“The ‘gambler’s fallacy,'” also called the Monte Carlo Fallacy, “can affect everyone from athletes to loan officers, creating deceptive biases that lead you to anticipate patterns that don’t really exist,” according to David Robson for BBC Worklife.
Robson posited a scenario to find out if you fall for the gambler’s fallacy: “Imagine you are tossing a (fair) coin and you get the following sequence: Heads, Heads, Tails, Tails, Tails, Tails, Tails, Tails, Tails, Tails, Tails, Tails. What’s the chance you will now get a heads?”
“Many people believe the odds change so that the sequence must somehow even out, increasing the chance of a heads on the subsequent goes.
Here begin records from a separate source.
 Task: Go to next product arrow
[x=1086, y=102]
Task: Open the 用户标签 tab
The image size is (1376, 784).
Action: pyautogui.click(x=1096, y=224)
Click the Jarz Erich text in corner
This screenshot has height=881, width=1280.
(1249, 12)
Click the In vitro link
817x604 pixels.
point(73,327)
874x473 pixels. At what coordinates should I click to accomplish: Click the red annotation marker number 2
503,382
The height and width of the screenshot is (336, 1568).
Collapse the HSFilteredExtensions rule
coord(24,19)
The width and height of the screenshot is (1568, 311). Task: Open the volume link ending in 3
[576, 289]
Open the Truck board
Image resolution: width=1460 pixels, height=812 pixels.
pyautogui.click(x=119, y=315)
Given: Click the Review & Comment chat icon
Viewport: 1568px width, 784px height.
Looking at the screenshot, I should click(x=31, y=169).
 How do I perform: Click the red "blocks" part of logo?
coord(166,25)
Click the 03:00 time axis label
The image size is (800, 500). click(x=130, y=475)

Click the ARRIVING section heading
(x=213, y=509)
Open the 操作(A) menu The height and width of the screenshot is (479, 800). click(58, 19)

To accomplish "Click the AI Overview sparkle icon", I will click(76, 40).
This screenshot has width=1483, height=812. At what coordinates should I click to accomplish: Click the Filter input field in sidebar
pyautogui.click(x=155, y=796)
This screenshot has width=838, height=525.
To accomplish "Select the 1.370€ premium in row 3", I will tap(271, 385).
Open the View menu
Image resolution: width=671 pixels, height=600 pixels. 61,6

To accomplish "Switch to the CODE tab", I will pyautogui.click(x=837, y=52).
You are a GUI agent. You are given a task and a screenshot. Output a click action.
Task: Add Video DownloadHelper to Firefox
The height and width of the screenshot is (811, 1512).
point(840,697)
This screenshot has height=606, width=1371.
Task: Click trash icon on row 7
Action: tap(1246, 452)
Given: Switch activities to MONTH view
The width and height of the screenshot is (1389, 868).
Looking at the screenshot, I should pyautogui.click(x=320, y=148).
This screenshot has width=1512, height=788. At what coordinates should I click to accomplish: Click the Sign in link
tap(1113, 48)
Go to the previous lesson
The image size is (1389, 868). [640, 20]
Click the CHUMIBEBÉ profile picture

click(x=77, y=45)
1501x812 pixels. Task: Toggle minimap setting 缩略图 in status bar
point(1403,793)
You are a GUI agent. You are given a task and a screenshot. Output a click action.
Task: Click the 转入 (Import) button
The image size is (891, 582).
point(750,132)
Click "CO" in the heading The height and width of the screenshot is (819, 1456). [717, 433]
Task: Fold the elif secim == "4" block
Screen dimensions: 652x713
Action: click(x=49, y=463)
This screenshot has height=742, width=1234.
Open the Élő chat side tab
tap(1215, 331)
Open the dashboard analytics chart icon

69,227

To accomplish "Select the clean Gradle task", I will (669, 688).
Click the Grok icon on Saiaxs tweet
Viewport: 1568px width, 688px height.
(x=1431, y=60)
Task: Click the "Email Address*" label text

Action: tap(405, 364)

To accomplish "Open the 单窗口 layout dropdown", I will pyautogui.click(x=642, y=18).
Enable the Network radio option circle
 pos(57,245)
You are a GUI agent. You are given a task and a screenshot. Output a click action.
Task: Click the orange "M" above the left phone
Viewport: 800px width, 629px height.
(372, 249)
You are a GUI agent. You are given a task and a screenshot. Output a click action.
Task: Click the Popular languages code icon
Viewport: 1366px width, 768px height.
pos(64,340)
Somehow, it just feels inevitable that a heads will come next. But basic probability theory tells us that the events are statistically independent, meaning the odds are exactly the same on each flip. The chance of a heads is still 50% even if you’ve had 500 or 5,000 tails all in a row.”
Among other tests, researchers “analyzed umpires’ decisions in Major League Baseball games. In this case, the umpires were about 1.5% less likely to call a pitch a strike if the previous pitch was also called a strike – a small but significant bias that could make all the difference in a game. Kelly Shue, one the co-authors of the study, says that she was initially surprised at the results. ‘Because these are professionals and they’re making decisions as part of their primary occupation,’ she said. But they were still vulnerable to the bias.”